Across the entries below, how many lines contain the string "logo"? Only the number is wanted.

•••••

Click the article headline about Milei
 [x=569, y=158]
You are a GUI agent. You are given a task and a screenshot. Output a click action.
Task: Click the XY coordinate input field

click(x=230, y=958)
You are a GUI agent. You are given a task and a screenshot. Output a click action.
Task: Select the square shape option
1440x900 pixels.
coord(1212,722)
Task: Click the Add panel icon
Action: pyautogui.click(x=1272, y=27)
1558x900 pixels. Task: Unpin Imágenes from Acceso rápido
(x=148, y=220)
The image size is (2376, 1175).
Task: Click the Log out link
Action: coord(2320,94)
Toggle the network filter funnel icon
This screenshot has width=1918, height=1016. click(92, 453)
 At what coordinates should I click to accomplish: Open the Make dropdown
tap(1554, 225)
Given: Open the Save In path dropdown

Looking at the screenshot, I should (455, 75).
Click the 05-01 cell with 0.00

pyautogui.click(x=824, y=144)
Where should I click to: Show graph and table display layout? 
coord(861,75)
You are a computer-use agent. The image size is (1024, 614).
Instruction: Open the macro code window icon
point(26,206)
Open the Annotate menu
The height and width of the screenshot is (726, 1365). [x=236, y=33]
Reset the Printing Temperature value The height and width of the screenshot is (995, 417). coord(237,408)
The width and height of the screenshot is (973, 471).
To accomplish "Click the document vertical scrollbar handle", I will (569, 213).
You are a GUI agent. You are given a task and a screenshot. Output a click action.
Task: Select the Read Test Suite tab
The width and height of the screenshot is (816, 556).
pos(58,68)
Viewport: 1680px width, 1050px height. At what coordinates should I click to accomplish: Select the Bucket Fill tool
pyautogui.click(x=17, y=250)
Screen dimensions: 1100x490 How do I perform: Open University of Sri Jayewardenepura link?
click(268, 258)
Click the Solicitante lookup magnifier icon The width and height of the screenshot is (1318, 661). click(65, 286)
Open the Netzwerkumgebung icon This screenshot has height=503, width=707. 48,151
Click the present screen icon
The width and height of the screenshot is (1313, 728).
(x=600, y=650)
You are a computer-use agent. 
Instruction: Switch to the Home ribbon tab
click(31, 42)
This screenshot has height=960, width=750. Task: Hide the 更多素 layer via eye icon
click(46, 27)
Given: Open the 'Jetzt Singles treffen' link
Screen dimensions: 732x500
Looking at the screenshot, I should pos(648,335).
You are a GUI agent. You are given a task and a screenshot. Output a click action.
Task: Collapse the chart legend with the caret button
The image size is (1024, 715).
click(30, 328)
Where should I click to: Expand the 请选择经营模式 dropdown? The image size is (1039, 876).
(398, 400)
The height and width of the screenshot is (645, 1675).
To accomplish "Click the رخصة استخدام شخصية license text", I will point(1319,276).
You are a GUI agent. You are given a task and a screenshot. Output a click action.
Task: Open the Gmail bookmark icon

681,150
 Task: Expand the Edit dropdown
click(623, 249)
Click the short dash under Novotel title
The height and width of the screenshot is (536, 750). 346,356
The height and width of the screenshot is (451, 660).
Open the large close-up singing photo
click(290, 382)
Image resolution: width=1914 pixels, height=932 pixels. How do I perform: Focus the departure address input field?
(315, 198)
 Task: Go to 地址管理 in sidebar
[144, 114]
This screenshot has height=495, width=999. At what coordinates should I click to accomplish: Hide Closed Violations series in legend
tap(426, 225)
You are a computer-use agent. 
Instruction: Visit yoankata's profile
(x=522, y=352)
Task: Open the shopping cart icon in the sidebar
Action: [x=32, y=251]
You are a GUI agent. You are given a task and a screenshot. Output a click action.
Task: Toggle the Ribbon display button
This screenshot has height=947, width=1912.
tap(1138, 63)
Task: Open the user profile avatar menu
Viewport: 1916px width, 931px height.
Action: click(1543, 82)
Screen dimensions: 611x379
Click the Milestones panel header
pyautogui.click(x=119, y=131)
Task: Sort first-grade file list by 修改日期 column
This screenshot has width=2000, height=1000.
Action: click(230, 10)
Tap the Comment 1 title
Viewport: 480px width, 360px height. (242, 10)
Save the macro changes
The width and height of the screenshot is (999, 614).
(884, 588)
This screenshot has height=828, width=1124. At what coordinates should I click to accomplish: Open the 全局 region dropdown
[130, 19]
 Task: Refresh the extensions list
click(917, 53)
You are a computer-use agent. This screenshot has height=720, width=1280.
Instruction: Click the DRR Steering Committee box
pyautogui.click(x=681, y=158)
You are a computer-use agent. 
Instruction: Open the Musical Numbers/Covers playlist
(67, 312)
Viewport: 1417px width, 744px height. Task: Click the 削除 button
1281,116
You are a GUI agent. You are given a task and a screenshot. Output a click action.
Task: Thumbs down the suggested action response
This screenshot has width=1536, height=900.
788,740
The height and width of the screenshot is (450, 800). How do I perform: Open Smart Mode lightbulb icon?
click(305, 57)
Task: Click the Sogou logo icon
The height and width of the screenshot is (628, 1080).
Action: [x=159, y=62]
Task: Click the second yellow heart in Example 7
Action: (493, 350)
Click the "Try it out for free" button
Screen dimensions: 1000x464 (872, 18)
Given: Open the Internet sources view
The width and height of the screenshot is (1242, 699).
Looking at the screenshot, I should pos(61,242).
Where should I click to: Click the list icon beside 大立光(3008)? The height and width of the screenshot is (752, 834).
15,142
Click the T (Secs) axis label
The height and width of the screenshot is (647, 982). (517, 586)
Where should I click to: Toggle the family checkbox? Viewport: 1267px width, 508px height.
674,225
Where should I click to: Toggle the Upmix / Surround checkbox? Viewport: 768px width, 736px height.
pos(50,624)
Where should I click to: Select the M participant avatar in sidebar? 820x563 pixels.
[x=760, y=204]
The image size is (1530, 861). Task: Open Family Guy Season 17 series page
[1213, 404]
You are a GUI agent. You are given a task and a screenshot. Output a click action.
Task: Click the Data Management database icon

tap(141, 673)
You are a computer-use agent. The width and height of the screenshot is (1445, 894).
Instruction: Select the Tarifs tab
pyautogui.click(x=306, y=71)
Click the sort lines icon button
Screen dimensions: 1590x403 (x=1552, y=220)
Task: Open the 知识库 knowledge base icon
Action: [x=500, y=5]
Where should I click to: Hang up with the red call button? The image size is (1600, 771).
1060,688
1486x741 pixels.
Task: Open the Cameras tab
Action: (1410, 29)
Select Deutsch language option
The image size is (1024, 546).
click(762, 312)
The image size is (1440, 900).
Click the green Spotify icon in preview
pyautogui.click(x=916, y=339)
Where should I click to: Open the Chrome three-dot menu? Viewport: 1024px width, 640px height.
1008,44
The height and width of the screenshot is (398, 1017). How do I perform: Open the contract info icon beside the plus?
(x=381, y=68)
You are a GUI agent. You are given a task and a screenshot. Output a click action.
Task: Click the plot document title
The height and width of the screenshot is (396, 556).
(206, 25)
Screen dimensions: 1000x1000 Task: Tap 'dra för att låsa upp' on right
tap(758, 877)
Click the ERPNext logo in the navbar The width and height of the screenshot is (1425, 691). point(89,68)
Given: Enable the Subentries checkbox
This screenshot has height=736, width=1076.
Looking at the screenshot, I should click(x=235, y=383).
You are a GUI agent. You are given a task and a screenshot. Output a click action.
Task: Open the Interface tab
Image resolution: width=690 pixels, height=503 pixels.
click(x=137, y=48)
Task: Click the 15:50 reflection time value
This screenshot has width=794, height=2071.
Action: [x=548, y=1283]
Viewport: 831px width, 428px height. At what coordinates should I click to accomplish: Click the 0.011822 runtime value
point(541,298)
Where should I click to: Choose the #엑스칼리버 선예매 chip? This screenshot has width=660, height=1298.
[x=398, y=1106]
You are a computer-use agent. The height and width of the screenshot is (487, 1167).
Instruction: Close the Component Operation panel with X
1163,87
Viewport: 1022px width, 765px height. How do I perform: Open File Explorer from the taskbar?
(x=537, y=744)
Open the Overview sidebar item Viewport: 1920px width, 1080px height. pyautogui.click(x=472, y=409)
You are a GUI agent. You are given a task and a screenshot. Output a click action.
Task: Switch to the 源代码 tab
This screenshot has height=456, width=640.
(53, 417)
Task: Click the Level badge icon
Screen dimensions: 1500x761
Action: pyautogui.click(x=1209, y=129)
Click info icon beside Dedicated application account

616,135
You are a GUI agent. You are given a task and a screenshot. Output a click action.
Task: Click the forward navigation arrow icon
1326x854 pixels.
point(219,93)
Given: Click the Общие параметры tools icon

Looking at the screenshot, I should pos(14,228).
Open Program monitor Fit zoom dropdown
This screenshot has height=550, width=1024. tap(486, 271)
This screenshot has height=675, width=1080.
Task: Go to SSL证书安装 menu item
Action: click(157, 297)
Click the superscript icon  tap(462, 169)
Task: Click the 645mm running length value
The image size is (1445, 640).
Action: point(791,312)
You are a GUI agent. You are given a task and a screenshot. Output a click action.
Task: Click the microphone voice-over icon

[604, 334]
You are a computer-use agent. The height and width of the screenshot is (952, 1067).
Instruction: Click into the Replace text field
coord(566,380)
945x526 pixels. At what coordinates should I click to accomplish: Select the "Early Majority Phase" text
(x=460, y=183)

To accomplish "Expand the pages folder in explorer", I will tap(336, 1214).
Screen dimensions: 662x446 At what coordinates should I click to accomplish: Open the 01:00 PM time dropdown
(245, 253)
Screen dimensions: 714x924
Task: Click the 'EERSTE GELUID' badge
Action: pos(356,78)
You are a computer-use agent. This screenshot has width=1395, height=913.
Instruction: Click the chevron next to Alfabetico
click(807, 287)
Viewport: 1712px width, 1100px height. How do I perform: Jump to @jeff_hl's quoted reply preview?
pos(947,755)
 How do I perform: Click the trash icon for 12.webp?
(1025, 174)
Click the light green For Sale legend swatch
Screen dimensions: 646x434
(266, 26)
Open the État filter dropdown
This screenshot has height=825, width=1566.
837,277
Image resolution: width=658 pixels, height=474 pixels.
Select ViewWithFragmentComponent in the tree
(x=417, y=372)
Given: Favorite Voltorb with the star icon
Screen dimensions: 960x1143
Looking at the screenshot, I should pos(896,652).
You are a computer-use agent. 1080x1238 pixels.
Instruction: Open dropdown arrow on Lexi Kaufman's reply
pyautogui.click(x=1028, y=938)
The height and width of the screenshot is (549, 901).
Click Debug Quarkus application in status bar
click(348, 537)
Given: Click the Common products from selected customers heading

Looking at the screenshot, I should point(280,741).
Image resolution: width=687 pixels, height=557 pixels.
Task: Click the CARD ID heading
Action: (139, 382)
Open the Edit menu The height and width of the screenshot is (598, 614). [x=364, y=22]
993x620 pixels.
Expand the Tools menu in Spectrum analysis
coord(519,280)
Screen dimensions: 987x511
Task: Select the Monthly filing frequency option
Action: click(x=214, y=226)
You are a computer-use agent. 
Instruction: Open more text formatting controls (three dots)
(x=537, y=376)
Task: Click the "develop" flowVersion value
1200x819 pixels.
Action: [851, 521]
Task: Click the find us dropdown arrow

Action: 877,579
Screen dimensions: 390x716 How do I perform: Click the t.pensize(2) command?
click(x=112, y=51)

•••••

[Reply to the task]
2